Rethinking Class Relations: Absolute-Relative Few-Shot Learning

Super Short Description

  • Paper Link
  • This paper is about improving the feature representation which consequently improves the classification performance on multiple datasets under K-shot learning paradigm. They have two components in their architecture: one of them learns to find similarity between pair of images and the other explicitly learns to capture the properties of classes. For similarity module, they use semantic embedding (Word2Vec and feature_attributes) so as to move to soft labels from 0-1 binary similarity. For Absolute module, they explicitly predict semantic embeddings along with class labels using parallel network branches built on top of their feature encoder. This setup enables feature encoder to encoder better representation.

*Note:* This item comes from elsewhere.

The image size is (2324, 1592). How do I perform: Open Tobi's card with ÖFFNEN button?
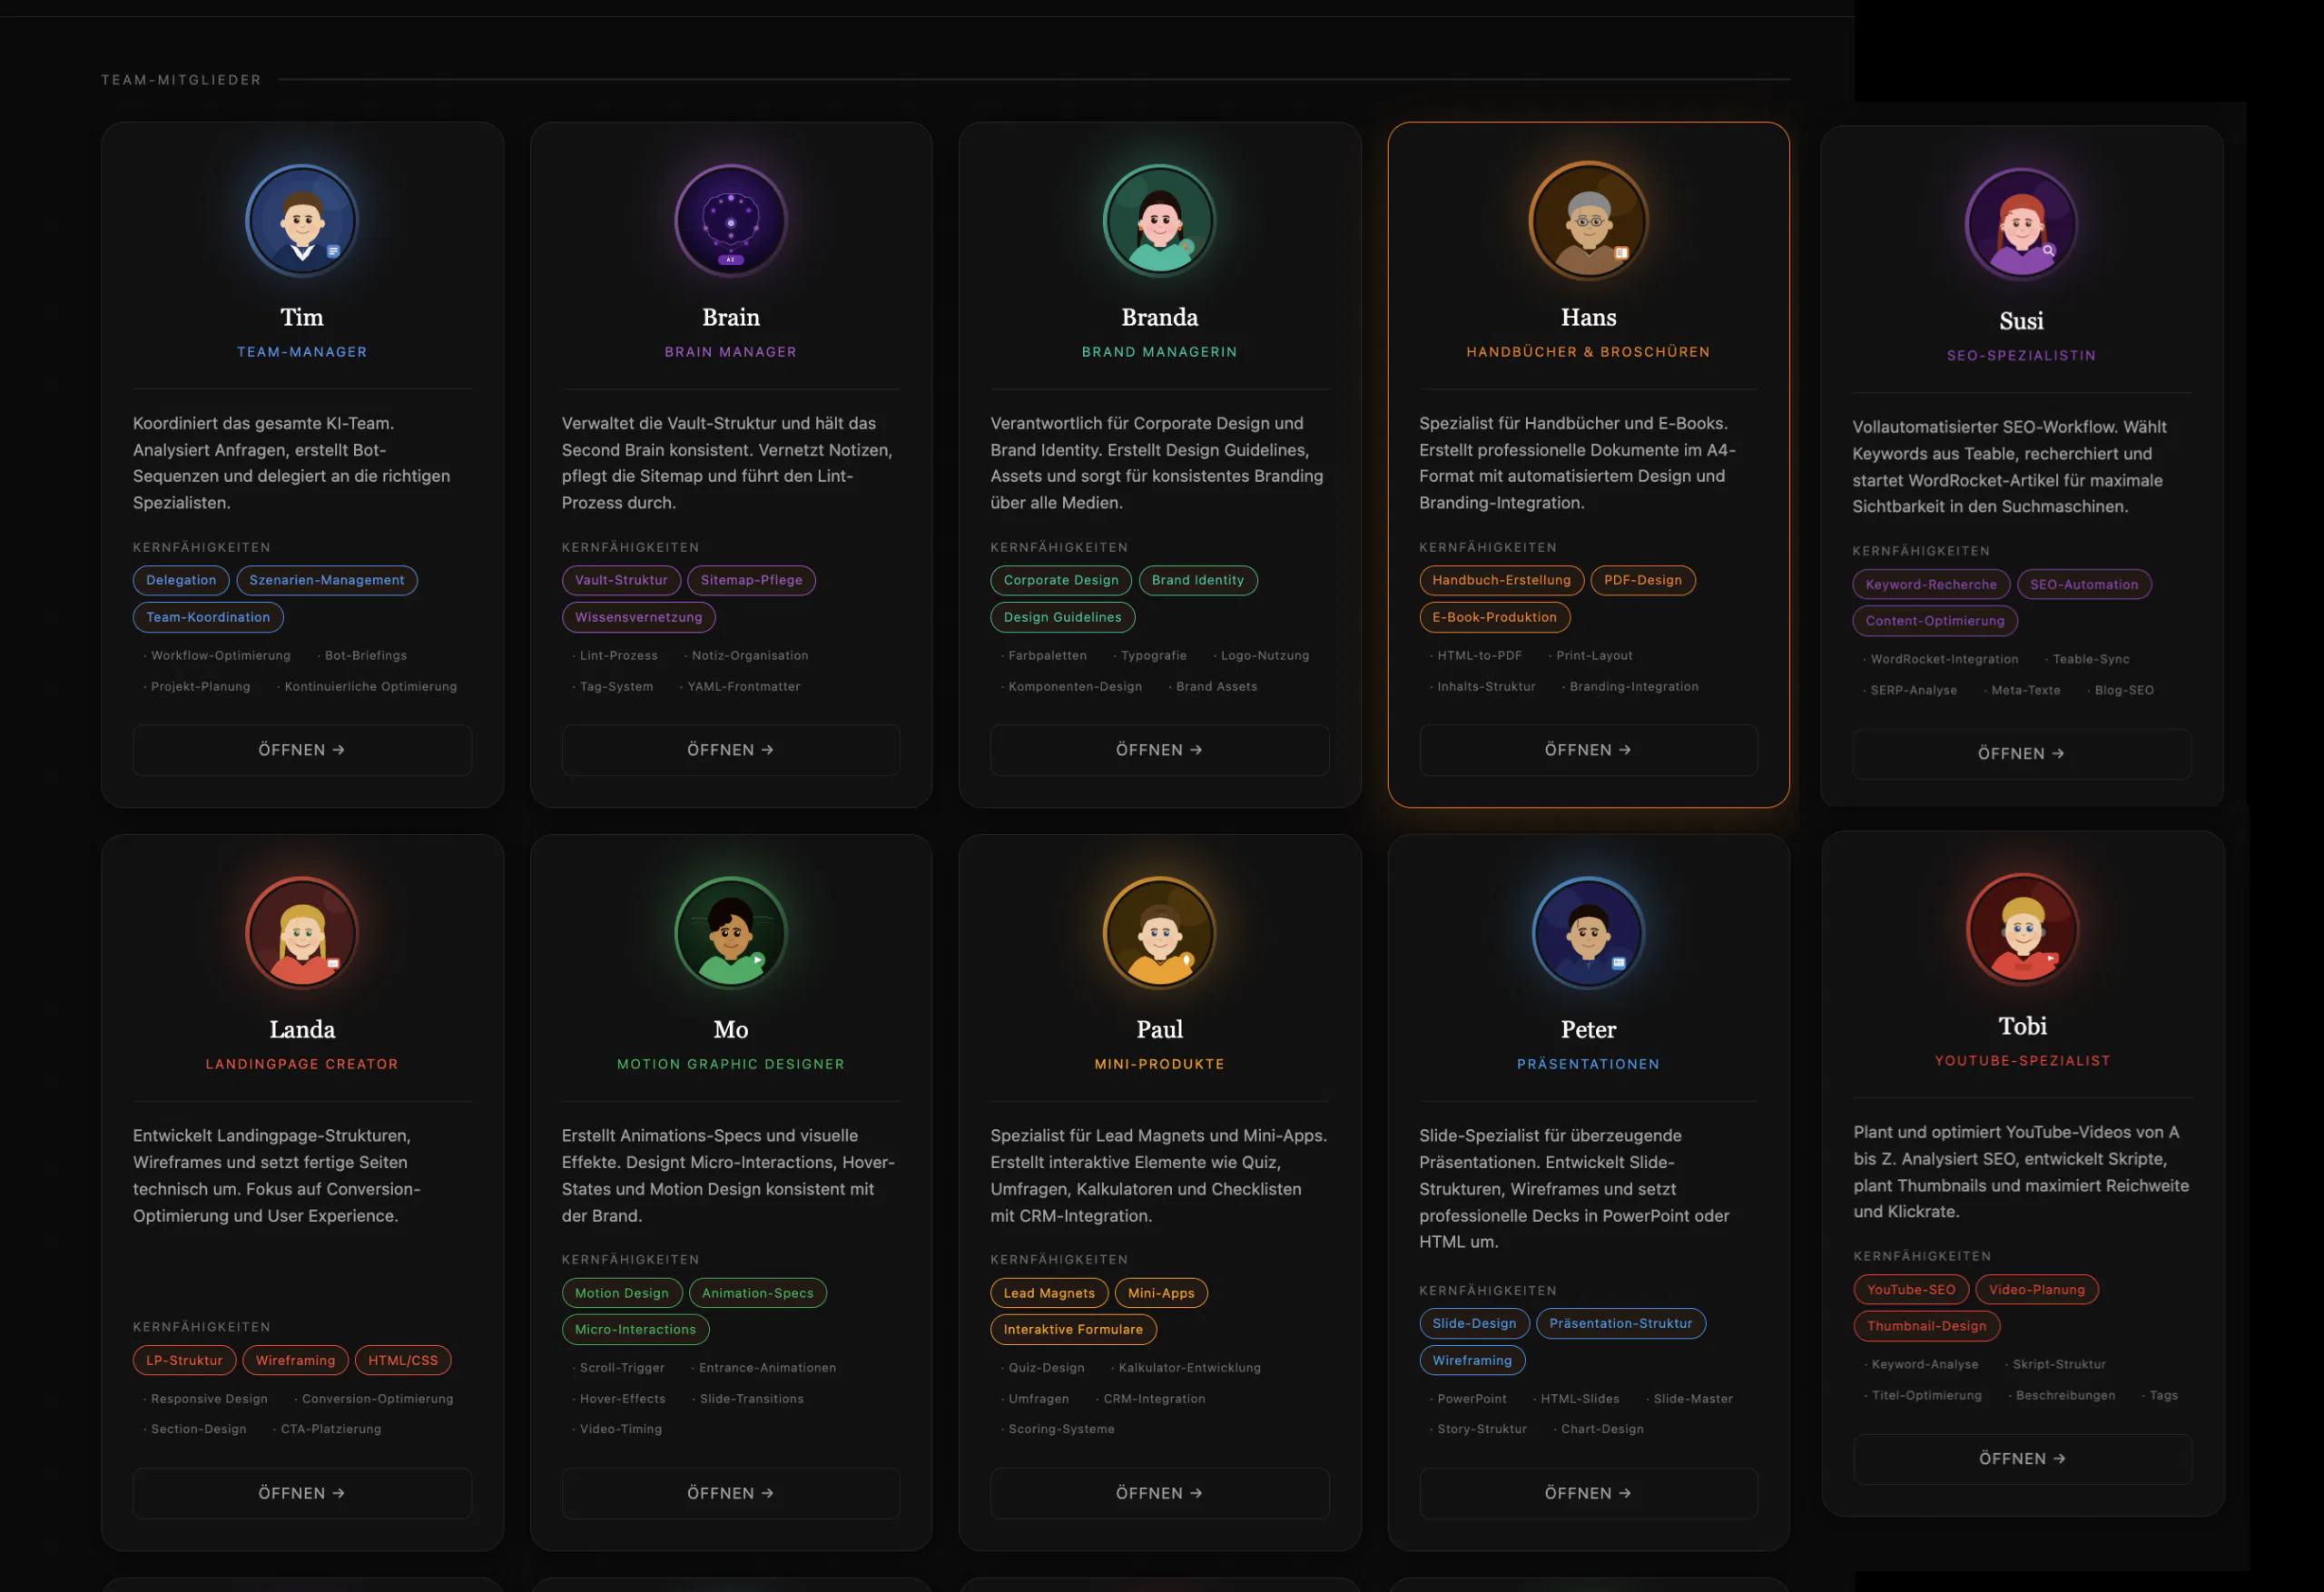[2022, 1459]
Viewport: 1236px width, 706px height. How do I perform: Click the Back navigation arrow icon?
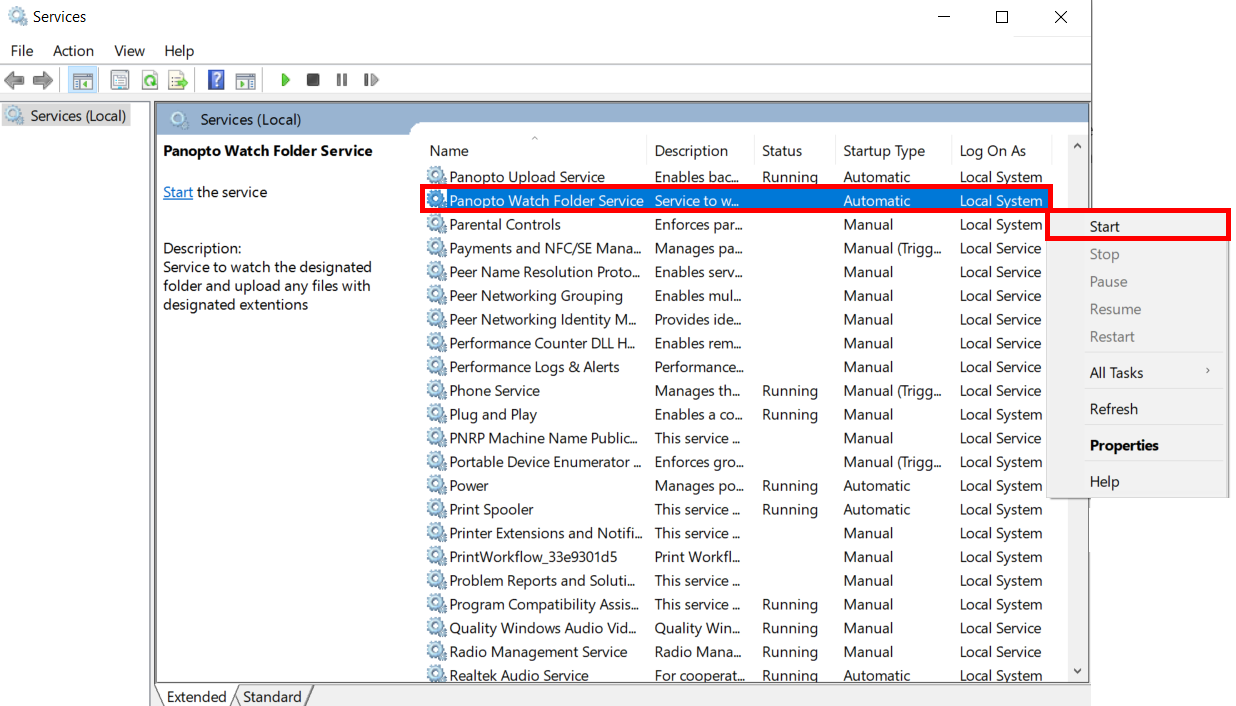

A Concise Overview on Approach Taken

Similarity Network

It consists of two subnetworks: a feature encoder which yields embeddings from input image and the relation network which yields the similarity score between two input image embeddings. Mathematically, relation network input-output is described as following: \(SI(\phi,\phi^*; P) = r(v(\phi,\phi^*);P)\). Here, \(\phi,\phi*\) are the feature embeddings of two images, v represents the concatenation operator and r denotes the relation network.

Relative Learning

Relative learning builds on Similarity network. Difference lies in the target. Unlike in most similarity networks, here, the target is not boolean but soft. They first obtain a semantic embedding for the two classes belonging to the two input images. wordVec and feature_attributes are two variations tried for the class semantic embedding. They then employ a similarity measure on the embedding to yield a real valued similarity, which works as ‘soft’ similarity.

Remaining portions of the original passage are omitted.